■ **WHAT IS EXPECTED**
Counting only lines of the listing below that hold the word "computer", give the total and nothing else.
-- DATA TO PROCESS follows --
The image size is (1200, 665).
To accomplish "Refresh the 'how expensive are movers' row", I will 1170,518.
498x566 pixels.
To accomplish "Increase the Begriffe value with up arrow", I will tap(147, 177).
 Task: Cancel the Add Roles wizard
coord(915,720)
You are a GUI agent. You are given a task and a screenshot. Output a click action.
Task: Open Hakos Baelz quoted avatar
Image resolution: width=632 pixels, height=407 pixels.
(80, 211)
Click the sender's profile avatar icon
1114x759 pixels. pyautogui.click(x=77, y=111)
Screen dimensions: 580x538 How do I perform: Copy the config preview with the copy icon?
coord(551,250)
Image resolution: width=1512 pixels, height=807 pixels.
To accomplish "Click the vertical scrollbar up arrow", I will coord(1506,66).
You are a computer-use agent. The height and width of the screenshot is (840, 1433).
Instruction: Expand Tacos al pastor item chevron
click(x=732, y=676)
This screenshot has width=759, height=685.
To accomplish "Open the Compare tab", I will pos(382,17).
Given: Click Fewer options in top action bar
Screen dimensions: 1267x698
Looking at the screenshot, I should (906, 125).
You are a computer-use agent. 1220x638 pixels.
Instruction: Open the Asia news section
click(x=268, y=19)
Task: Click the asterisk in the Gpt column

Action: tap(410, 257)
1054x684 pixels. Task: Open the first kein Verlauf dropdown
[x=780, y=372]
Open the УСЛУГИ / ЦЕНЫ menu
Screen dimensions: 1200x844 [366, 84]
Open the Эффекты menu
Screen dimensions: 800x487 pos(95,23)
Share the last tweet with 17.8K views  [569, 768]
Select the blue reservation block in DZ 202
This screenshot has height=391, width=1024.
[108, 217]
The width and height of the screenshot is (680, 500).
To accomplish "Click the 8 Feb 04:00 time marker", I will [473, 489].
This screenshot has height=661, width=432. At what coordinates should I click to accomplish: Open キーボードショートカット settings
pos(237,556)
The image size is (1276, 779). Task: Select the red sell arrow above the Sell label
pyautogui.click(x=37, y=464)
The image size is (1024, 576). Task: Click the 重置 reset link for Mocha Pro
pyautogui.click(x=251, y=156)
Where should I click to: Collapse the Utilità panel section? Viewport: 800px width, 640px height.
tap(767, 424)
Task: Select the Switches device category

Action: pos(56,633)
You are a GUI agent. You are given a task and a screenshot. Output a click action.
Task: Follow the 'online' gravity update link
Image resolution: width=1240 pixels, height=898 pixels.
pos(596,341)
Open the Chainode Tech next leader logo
-- DATA TO PROCESS concluded --
■ **RESULT BELOW**
2